Almost 60 percent of those surveyed said that the requirement for a negative PCR test before reaching a destination would make no difference or would be considered positive, while about 40 percent said that such a requirement would be an impediment. Those concerns can be addressed with rapid tests, Lovell said. "We believe that the wide availability of rapid tests will result in greater acceptance of pre-trip tests and will encourage more people to travel," he said.

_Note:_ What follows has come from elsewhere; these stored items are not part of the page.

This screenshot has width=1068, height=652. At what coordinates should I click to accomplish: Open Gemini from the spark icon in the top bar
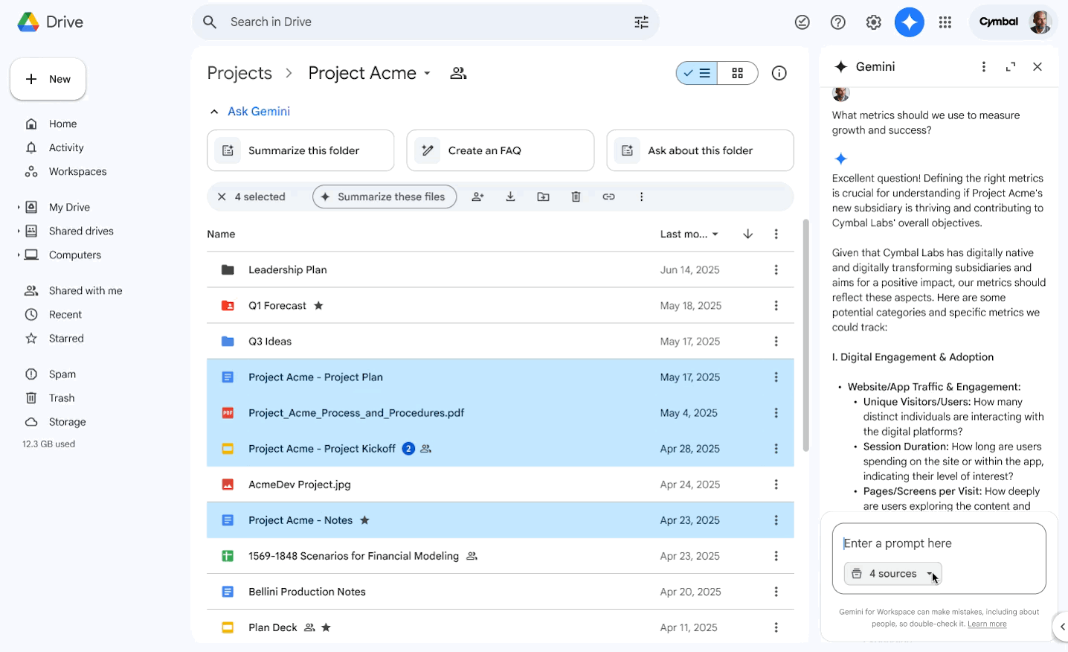point(909,22)
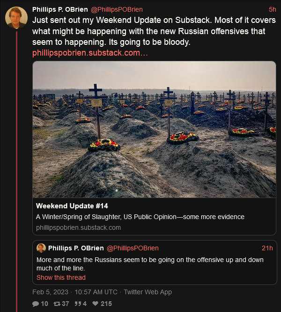Click the quote marks icon
Screen dimensions: 281x312
(x=78, y=304)
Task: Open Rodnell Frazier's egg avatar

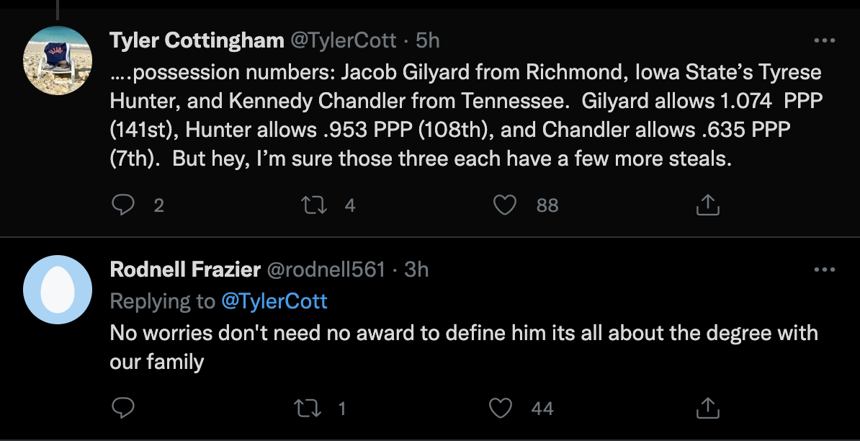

Most of the respondents who said they plan to take a vacation said they will fly to their next vacation destination (47 percent), 21 percent will drive, 17 percent said they plan to take an ocean cruise, and 5 percent. hundred will opt for a river cruise.

Europe (38 percent), the Caribbean (34 percent) and Mexico (15 percent) are the top-ranked international destinations of interest, followed by Canada (for US travelers), Central and South America.

For American travelers, uncrowded, outdoor and beach experiences topped the wish list.

For Canadians, any uncrowded places and National Parks topped the list.

Restrictions a barrier to overcome
Airports Council International (ACI) World and the International Air Transport Association (IATA) today reinforced the urgent call for governments to use testing as a means to reopen borders safely and restore global connectivity and to prevent systemic collapse. of the aviation industry with non-debt generating financial support.
Safe reopening of borders without quarantine using a coordinated approach to testing would boost the entire economy and be a lifeline for airline and airport revenue.

Connectivity, still a mystery
IATA estimates that airline revenues will be reduced by at least 50% and therefore it is still premature to ascertain whether the number of flights prior to the pandemic will be available to the industry in future years.
Alexandre de Juniac, IATA Director General and CEO, said: “We need to act quickly. Much of the world's airline network has been severely broken for more than half a year. Job losses, inside and outside the industry, increase with each day that borders are closed. And with every job lost, recovery and the impact on the overall economy becomes even more difficult. Momentum is building in support of trials to reopen borders. It is the top operational priority. And to make sure we have a viable aviation sector at the end of this crisis, a second round of financial relief is inevitable. "

According to the International Health Regulations of the World Health Organization (WHO), ICA and IATA are united in the belief that the costs associated with public health measures aimed at mitigating the spread of communicable diseases, including the introduction of a coordinated approach to testing, must be assumed. by national governments.